Jour 5 : Conditionnement

Pour l’entraînement d’aujourd’hui, vous allez vous concentrer sur l’amélioration de votre force et de votre endurance. Cette séance d’entraînement sera plus intense que celles que vous avez faites plus tôt dans la semaine. Avant de commencer, prenez une série d’haltères de 10 ou 15 livres et un ballon médicinal de 8 à 15 livres. Si le poids est trop lourd ou trop léger, n’hésitez pas à le diminuer ou à l’augmenter. Soyez concentré et prêt à travailler.

La partie A est une extension de votre échauffement. Veillez à effectuer le nombre exact de séries et de répétitions indiquées pour chaque exercice. La partie B sera effectuée sous forme de circuit.

Partie A:

  • Pont des fessiers : deux séries de 10 répétitions
  • Planche avec tapotement alterné des genoux : deux séries de 10 répétitions

Partie B:
Complétez deux à quatre séries du circuit. Ne prenez pas plus de deux minutes de repos entre les séries.
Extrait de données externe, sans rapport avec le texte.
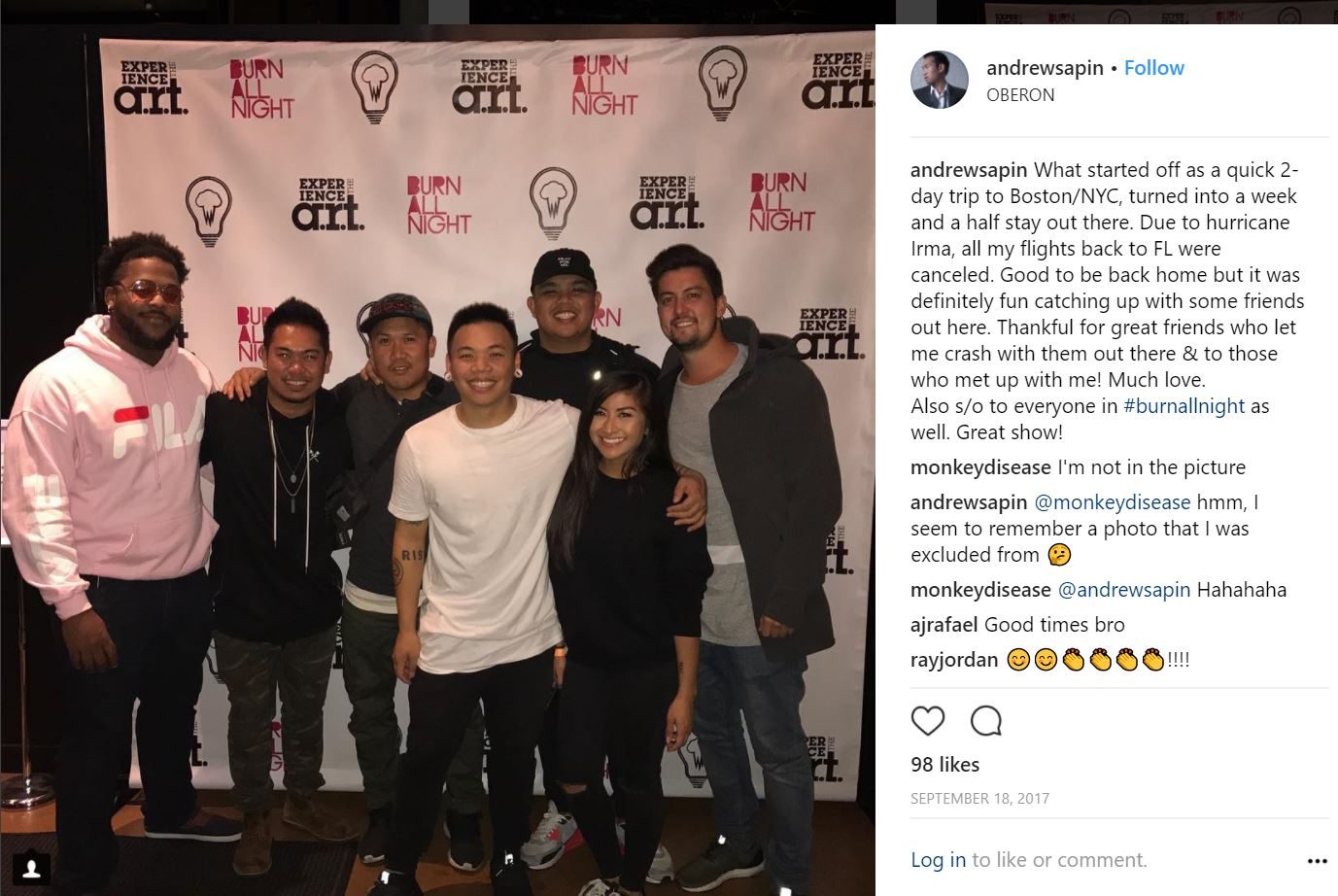Click the Log in link
Image resolution: width=1338 pixels, height=896 pixels.
[938, 860]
  • Presse de squat avec haltères : 15 reps
  • Slame de médecine ball : 20 reps
  • Burpee : 10 répétitions
Source de l’image : Getty / drazen_

Jours 6 et 7 : Récupération

Jours 6 et 7 : Récupération

Vous avez écrasé cette semaine ! Profitez de cette journée pour récupérer et vous détendre. Faites une promenade, faites du cross-training si vous ne vous sentez pas trop endolori, ou étirez-vous simplement. Prenez soin de vous pour pouvoir vous attaquer à vos entraînements la semaine prochaine.